%%

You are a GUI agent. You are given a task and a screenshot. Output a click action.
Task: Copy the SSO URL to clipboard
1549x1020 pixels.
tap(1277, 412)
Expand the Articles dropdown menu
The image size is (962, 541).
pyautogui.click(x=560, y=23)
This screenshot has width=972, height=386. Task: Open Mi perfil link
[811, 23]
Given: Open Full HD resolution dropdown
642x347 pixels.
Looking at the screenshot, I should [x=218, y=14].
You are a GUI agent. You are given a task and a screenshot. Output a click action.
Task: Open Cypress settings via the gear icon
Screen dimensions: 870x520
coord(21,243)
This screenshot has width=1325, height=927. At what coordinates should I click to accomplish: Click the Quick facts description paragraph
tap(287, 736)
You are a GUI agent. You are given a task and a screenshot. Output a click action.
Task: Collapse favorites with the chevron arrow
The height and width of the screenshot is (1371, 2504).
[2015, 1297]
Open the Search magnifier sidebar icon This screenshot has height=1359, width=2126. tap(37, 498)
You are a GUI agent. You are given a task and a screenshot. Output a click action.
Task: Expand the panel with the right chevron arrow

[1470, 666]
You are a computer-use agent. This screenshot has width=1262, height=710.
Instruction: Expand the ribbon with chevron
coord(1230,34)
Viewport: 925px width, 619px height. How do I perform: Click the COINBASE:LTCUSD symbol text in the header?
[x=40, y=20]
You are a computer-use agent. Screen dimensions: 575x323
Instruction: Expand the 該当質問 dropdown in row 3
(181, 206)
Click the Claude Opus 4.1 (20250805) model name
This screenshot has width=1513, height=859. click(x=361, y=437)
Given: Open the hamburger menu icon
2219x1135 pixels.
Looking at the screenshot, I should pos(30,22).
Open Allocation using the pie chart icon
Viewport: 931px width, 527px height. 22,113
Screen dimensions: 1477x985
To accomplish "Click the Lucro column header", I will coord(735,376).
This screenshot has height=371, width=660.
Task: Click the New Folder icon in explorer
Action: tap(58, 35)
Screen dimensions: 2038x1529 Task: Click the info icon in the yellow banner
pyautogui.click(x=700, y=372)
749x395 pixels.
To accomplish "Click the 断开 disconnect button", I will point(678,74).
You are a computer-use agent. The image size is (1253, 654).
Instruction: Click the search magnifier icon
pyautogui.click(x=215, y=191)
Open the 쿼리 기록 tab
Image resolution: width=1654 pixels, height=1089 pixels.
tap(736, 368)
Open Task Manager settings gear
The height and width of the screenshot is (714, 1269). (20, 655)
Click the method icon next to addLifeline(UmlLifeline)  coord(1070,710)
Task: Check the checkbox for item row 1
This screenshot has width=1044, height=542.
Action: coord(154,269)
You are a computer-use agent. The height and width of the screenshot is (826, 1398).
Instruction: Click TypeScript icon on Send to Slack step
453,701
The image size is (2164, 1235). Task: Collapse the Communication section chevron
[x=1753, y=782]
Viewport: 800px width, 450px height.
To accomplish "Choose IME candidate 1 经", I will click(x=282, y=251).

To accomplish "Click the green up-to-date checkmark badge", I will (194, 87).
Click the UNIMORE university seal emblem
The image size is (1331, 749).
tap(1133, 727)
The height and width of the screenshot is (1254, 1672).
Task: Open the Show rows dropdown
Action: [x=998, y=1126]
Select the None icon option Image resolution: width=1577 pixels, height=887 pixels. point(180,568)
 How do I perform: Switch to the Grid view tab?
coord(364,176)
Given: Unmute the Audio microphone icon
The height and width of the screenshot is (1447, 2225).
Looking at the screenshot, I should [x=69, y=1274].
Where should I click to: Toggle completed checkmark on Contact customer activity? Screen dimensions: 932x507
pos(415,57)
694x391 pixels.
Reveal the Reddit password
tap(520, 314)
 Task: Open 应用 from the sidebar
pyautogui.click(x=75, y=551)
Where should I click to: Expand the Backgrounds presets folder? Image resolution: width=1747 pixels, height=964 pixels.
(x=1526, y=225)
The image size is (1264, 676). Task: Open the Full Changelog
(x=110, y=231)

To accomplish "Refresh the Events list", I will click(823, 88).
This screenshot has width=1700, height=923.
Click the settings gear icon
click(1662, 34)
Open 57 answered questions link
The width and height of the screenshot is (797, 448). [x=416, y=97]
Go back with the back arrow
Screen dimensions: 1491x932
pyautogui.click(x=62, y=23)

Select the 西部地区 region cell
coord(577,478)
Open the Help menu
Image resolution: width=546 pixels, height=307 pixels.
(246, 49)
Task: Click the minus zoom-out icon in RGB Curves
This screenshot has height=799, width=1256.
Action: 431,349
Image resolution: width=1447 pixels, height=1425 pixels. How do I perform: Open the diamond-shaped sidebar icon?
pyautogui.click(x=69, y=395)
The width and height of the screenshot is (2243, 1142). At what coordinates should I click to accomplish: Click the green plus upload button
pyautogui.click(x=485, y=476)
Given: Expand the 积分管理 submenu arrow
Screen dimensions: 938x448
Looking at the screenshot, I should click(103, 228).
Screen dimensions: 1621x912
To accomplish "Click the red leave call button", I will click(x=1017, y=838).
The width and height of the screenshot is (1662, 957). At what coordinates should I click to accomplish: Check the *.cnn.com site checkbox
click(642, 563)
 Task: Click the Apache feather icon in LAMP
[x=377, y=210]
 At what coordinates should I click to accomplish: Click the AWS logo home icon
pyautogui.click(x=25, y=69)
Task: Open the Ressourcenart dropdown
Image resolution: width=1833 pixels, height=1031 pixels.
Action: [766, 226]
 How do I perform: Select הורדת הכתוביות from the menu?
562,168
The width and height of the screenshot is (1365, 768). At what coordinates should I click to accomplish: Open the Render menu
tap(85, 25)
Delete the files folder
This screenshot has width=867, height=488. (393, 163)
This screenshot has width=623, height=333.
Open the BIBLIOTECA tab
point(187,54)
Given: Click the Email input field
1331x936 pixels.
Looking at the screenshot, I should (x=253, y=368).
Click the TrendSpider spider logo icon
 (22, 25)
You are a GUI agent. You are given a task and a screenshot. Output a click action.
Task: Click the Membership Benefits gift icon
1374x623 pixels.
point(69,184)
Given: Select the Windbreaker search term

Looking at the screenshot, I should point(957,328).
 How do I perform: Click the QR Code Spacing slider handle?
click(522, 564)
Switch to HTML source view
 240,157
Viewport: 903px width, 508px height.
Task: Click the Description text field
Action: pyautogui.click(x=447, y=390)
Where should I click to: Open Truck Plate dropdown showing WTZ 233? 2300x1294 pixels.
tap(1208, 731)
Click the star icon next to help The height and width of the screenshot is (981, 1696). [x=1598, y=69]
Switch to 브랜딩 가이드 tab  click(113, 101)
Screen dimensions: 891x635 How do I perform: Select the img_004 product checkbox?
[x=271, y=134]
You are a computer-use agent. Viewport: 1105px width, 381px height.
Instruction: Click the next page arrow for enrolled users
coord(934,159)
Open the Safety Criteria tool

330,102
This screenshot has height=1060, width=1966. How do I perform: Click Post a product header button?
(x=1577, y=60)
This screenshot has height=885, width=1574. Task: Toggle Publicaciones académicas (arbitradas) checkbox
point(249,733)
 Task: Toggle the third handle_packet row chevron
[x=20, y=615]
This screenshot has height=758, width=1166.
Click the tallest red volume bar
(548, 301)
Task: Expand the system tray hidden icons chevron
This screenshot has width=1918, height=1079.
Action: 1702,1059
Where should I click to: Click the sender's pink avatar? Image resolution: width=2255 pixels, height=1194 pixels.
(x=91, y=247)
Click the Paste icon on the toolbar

%%

▶ **Problem to work on**:
Return the data exactly. Include every record.

▶ **Response**:
You are a GUI agent. You are given a task and a screenshot. Output a click action.
Task: Copy the SSO URL to clipboard
1549x1020 pixels.
tap(1277, 412)
Expand the Articles dropdown menu
The image size is (962, 541).
pyautogui.click(x=560, y=23)
This screenshot has width=972, height=386. Task: Open Mi perfil link
[811, 23]
Given: Open Full HD resolution dropdown
642x347 pixels.
Looking at the screenshot, I should [x=218, y=14].
You are a GUI agent. You are given a task and a screenshot. Output a click action.
Task: Open Cypress settings via the gear icon
Screen dimensions: 870x520
coord(21,243)
This screenshot has width=1325, height=927. At what coordinates should I click to accomplish: Click the Quick facts description paragraph
tap(287, 736)
You are a GUI agent. You are given a task and a screenshot. Output a click action.
Task: Collapse favorites with the chevron arrow
The height and width of the screenshot is (1371, 2504).
[2015, 1297]
Open the Search magnifier sidebar icon This screenshot has height=1359, width=2126. tap(37, 498)
You are a GUI agent. You are given a task and a screenshot. Output a click action.
Task: Expand the panel with the right chevron arrow

[1470, 666]
You are a computer-use agent. This screenshot has width=1262, height=710.
Instruction: Expand the ribbon with chevron
coord(1230,34)
Viewport: 925px width, 619px height. How do I perform: Click the COINBASE:LTCUSD symbol text in the header?
[x=40, y=20]
You are a computer-use agent. Screen dimensions: 575x323
Instruction: Expand the 該当質問 dropdown in row 3
(181, 206)
Click the Claude Opus 4.1 (20250805) model name
This screenshot has width=1513, height=859. click(x=361, y=437)
Given: Open the hamburger menu icon
2219x1135 pixels.
Looking at the screenshot, I should pos(30,22).
Open Allocation using the pie chart icon
Viewport: 931px width, 527px height. 22,113
Screen dimensions: 1477x985
To accomplish "Click the Lucro column header", I will coord(735,376).
This screenshot has height=371, width=660.
Task: Click the New Folder icon in explorer
Action: tap(58, 35)
Screen dimensions: 2038x1529 Task: Click the info icon in the yellow banner
pyautogui.click(x=700, y=372)
749x395 pixels.
To accomplish "Click the 断开 disconnect button", I will point(678,74).
You are a computer-use agent. The image size is (1253, 654).
Instruction: Click the search magnifier icon
pyautogui.click(x=215, y=191)
Open the 쿼리 기록 tab
Image resolution: width=1654 pixels, height=1089 pixels.
tap(736, 368)
Open Task Manager settings gear
The height and width of the screenshot is (714, 1269). (20, 655)
Click the method icon next to addLifeline(UmlLifeline)  coord(1070,710)
Task: Check the checkbox for item row 1
This screenshot has width=1044, height=542.
Action: coord(154,269)
You are a computer-use agent. The height and width of the screenshot is (826, 1398).
Instruction: Click TypeScript icon on Send to Slack step
453,701
The image size is (2164, 1235). Task: Collapse the Communication section chevron
[x=1753, y=782]
Viewport: 800px width, 450px height.
To accomplish "Choose IME candidate 1 经", I will click(x=282, y=251).

To accomplish "Click the green up-to-date checkmark badge", I will (194, 87).
Click the UNIMORE university seal emblem
The image size is (1331, 749).
tap(1133, 727)
The height and width of the screenshot is (1254, 1672).
Task: Open the Show rows dropdown
Action: [x=998, y=1126]
Select the None icon option Image resolution: width=1577 pixels, height=887 pixels. point(180,568)
 How do I perform: Switch to the Grid view tab?
coord(364,176)
Given: Unmute the Audio microphone icon
The height and width of the screenshot is (1447, 2225).
Looking at the screenshot, I should [x=69, y=1274].
Where should I click to: Toggle completed checkmark on Contact customer activity? Screen dimensions: 932x507
pos(415,57)
694x391 pixels.
Reveal the Reddit password
tap(520, 314)
 Task: Open 应用 from the sidebar
pyautogui.click(x=75, y=551)
Where should I click to: Expand the Backgrounds presets folder? Image resolution: width=1747 pixels, height=964 pixels.
(x=1526, y=225)
The image size is (1264, 676). Task: Open the Full Changelog
(x=110, y=231)

To accomplish "Refresh the Events list", I will click(823, 88).
This screenshot has width=1700, height=923.
Click the settings gear icon
click(1662, 34)
Open 57 answered questions link
The width and height of the screenshot is (797, 448). [x=416, y=97]
Go back with the back arrow
Screen dimensions: 1491x932
pyautogui.click(x=62, y=23)

Select the 西部地区 region cell
coord(577,478)
Open the Help menu
Image resolution: width=546 pixels, height=307 pixels.
(246, 49)
Task: Click the minus zoom-out icon in RGB Curves
This screenshot has height=799, width=1256.
Action: 431,349
Image resolution: width=1447 pixels, height=1425 pixels. How do I perform: Open the diamond-shaped sidebar icon?
pyautogui.click(x=69, y=395)
The width and height of the screenshot is (2243, 1142). At what coordinates should I click to accomplish: Click the green plus upload button
pyautogui.click(x=485, y=476)
Given: Expand the 积分管理 submenu arrow
Screen dimensions: 938x448
Looking at the screenshot, I should click(103, 228).
Screen dimensions: 1621x912
To accomplish "Click the red leave call button", I will click(x=1017, y=838).
The width and height of the screenshot is (1662, 957). At what coordinates should I click to accomplish: Check the *.cnn.com site checkbox
click(642, 563)
 Task: Click the Apache feather icon in LAMP
[x=377, y=210]
 At what coordinates should I click to accomplish: Click the AWS logo home icon
pyautogui.click(x=25, y=69)
Task: Open the Ressourcenart dropdown
Image resolution: width=1833 pixels, height=1031 pixels.
Action: [766, 226]
 How do I perform: Select הורדת הכתוביות from the menu?
562,168
The width and height of the screenshot is (1365, 768). At what coordinates should I click to accomplish: Open the Render menu
tap(85, 25)
Delete the files folder
This screenshot has width=867, height=488. (393, 163)
This screenshot has width=623, height=333.
Open the BIBLIOTECA tab
point(187,54)
Given: Click the Email input field
1331x936 pixels.
Looking at the screenshot, I should (x=253, y=368).
Click the TrendSpider spider logo icon
 (22, 25)
You are a GUI agent. You are given a task and a screenshot. Output a click action.
Task: Click the Membership Benefits gift icon
1374x623 pixels.
point(69,184)
Given: Select the Windbreaker search term

Looking at the screenshot, I should point(957,328).
 How do I perform: Click the QR Code Spacing slider handle?
click(522, 564)
Switch to HTML source view
 240,157
Viewport: 903px width, 508px height.
Task: Click the Description text field
Action: pyautogui.click(x=447, y=390)
Where should I click to: Open Truck Plate dropdown showing WTZ 233? 2300x1294 pixels.
tap(1208, 731)
Click the star icon next to help The height and width of the screenshot is (981, 1696). [x=1598, y=69]
Switch to 브랜딩 가이드 tab  click(113, 101)
Screen dimensions: 891x635 How do I perform: Select the img_004 product checkbox?
[x=271, y=134]
You are a computer-use agent. Viewport: 1105px width, 381px height.
Instruction: Click the next page arrow for enrolled users
coord(934,159)
Open the Safety Criteria tool

330,102
This screenshot has height=1060, width=1966. How do I perform: Click Post a product header button?
(x=1577, y=60)
This screenshot has height=885, width=1574. Task: Toggle Publicaciones académicas (arbitradas) checkbox
point(249,733)
 Task: Toggle the third handle_packet row chevron
[x=20, y=615]
This screenshot has height=758, width=1166.
Click the tallest red volume bar
(548, 301)
Task: Expand the system tray hidden icons chevron
This screenshot has width=1918, height=1079.
Action: 1702,1059
Where should I click to: Click the sender's pink avatar? Image resolution: width=2255 pixels, height=1194 pixels.
(x=91, y=247)
Click the Paste icon on the toolbar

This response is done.